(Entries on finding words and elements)
-=-=-=-=-

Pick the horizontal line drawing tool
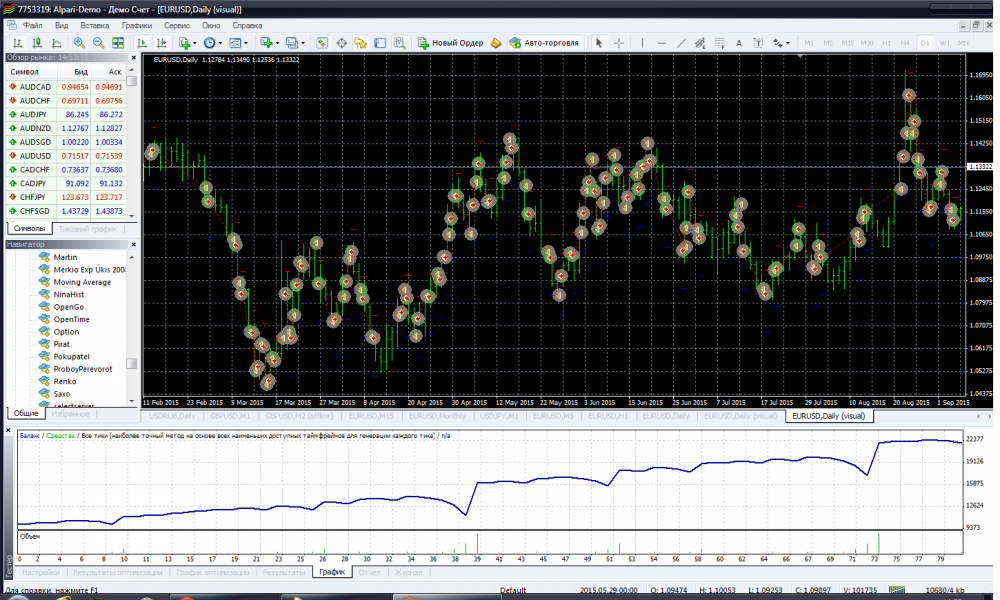The image size is (1000, 600). 661,43
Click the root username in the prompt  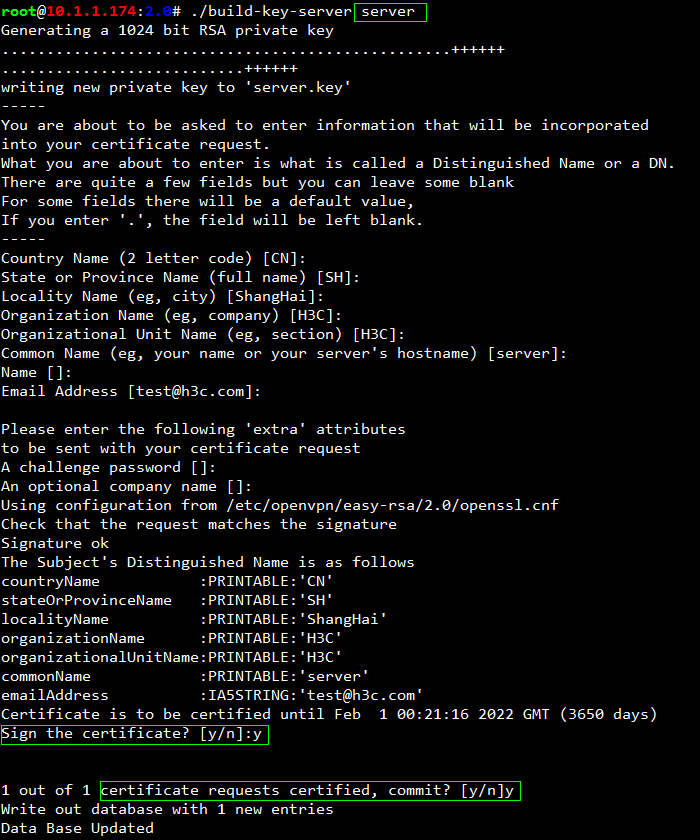[x=19, y=11]
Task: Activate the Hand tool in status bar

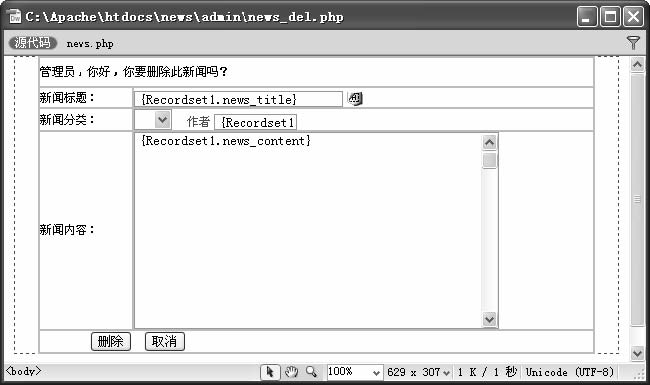Action: coord(291,372)
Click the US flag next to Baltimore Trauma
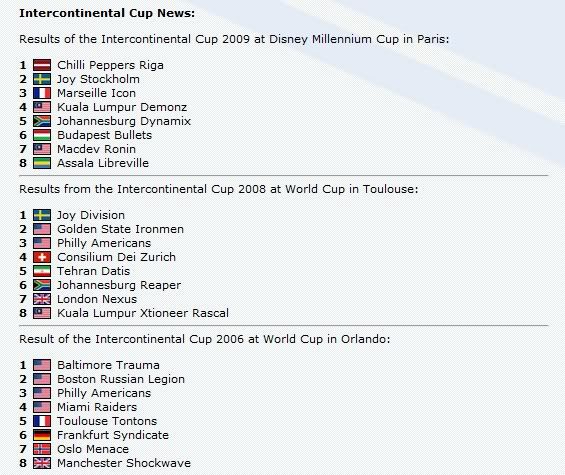Viewport: 565px width, 475px height. coord(42,365)
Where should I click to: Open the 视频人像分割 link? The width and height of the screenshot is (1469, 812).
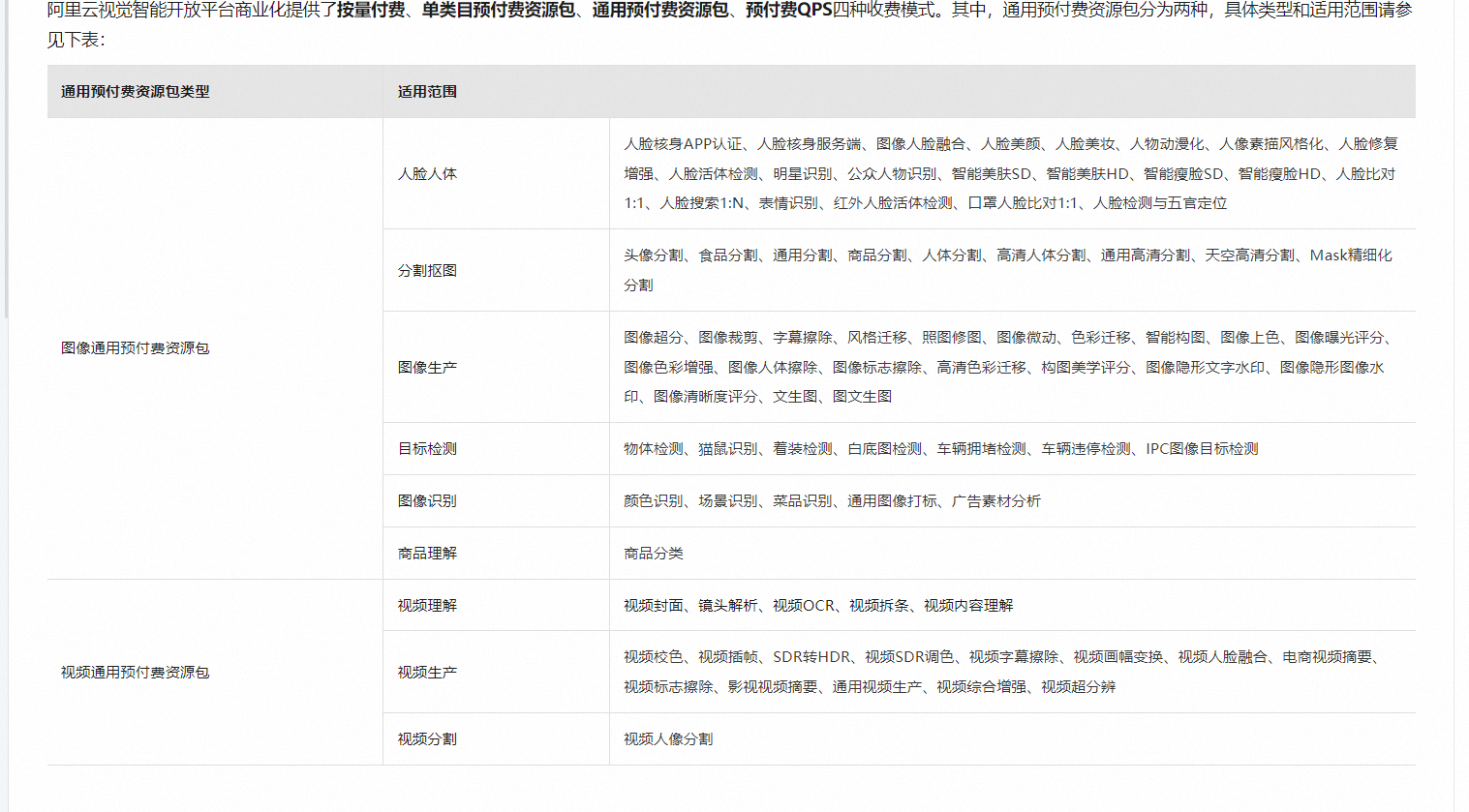coord(668,738)
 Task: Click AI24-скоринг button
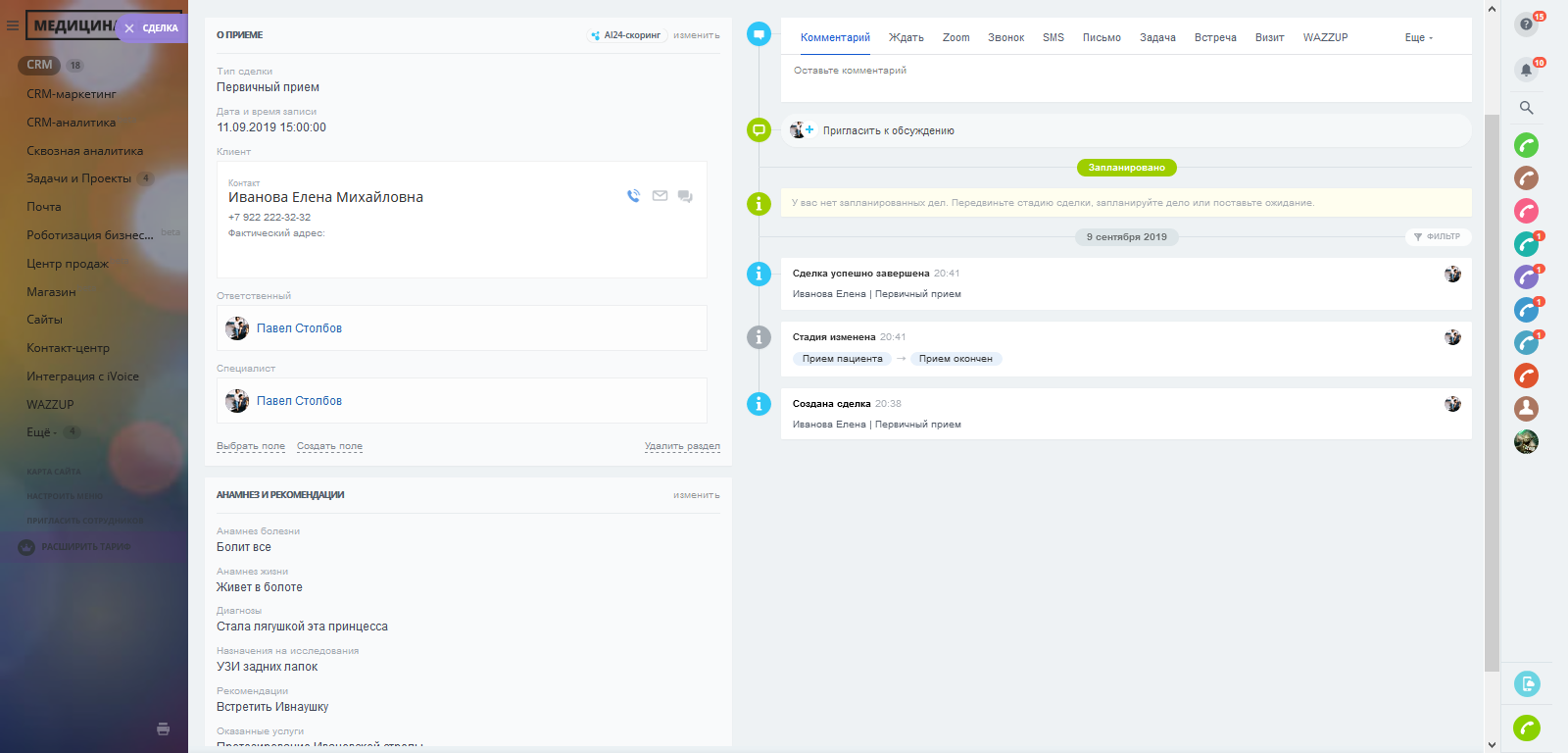click(x=627, y=35)
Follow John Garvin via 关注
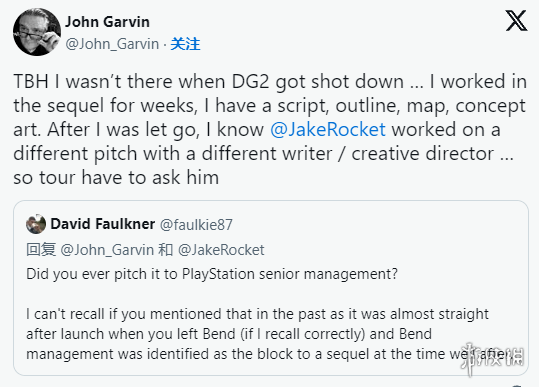The width and height of the screenshot is (539, 387). [x=185, y=44]
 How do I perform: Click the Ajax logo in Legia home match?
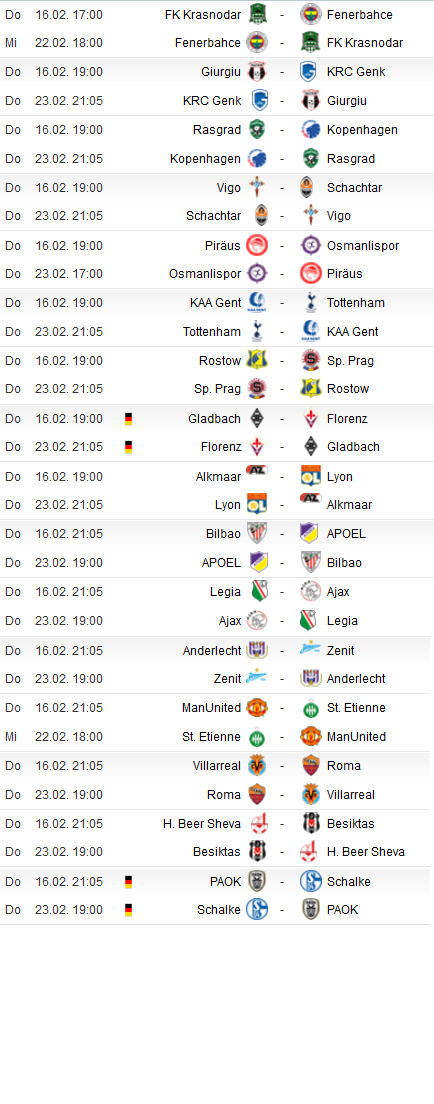(x=311, y=592)
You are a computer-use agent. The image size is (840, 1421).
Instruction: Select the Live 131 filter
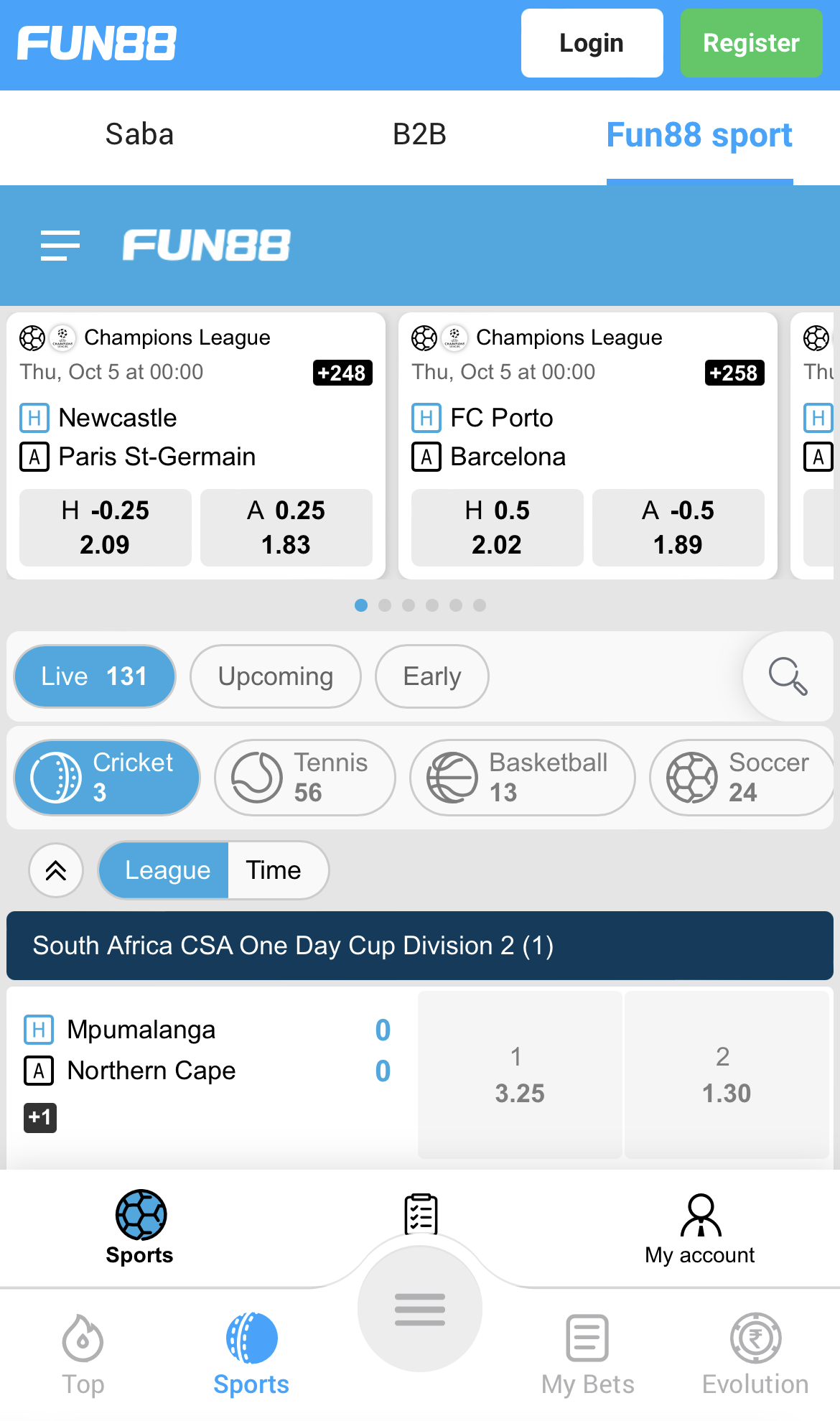pyautogui.click(x=95, y=676)
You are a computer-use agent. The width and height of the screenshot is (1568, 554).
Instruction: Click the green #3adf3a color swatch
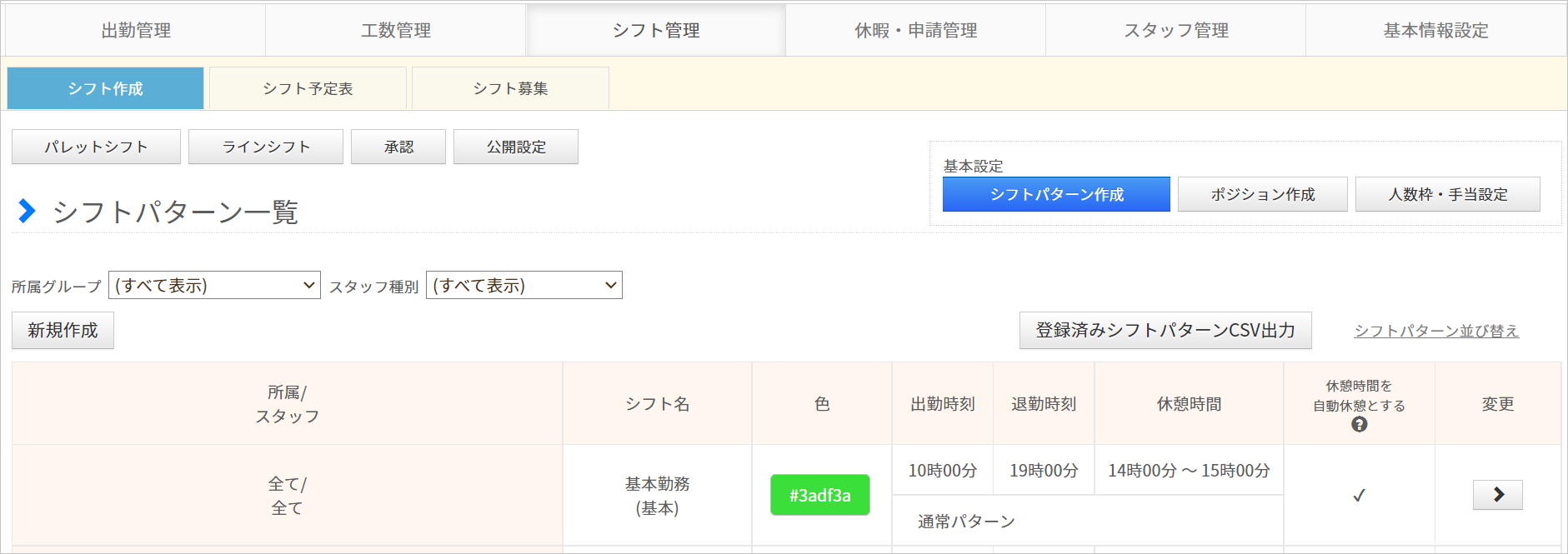[x=819, y=495]
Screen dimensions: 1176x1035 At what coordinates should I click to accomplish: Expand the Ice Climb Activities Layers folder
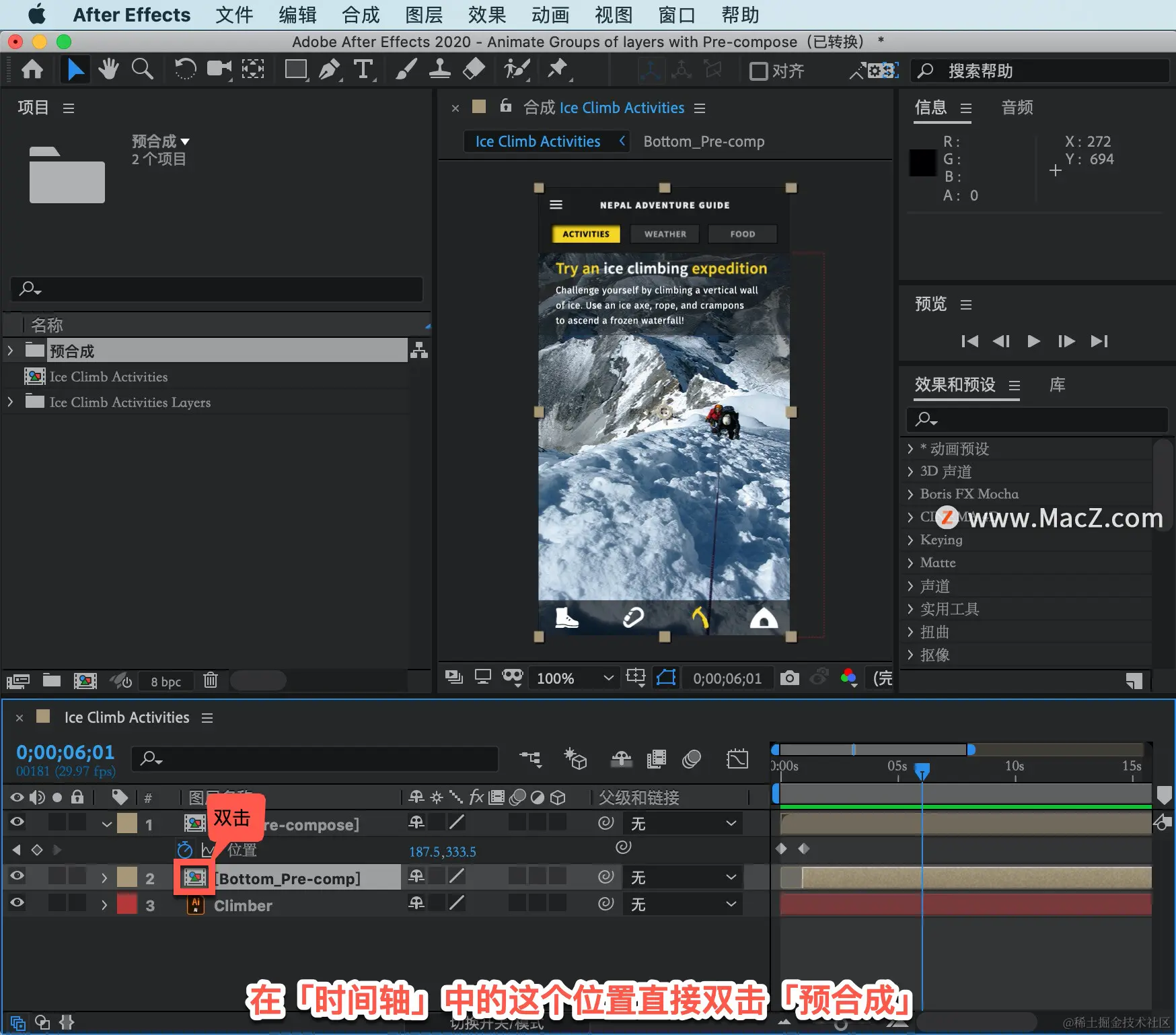(10, 402)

-=-=-=-=-

(TASK STATEMENT) Repeat the records word for word, from the line containing "Click the US flag next to Baltimore Trauma" through the end of the records, leaving out the pictures.

(OUTPUT)
Click the US flag next to Baltimore Trauma
Viewport: 565px width, 475px height. coord(42,365)
Where should I click to: Open the 视频人像分割 link? The width and height of the screenshot is (1469, 812).
coord(668,738)
 Task: Click AI24-скоринг button
click(x=627, y=35)
Follow John Garvin via 关注
The width and height of the screenshot is (539, 387). [x=185, y=44]
 How do I perform: Click the Ajax logo in Legia home match?
(x=311, y=592)
You are a computer-use agent. The image size is (840, 1421).
Instruction: Select the Live 131 filter
pyautogui.click(x=95, y=676)
You are a computer-use agent. The width and height of the screenshot is (1568, 554).
Instruction: Click the green #3adf3a color swatch
[x=819, y=495]
Screen dimensions: 1176x1035 At what coordinates should I click to accomplish: Expand the Ice Climb Activities Layers folder
(10, 402)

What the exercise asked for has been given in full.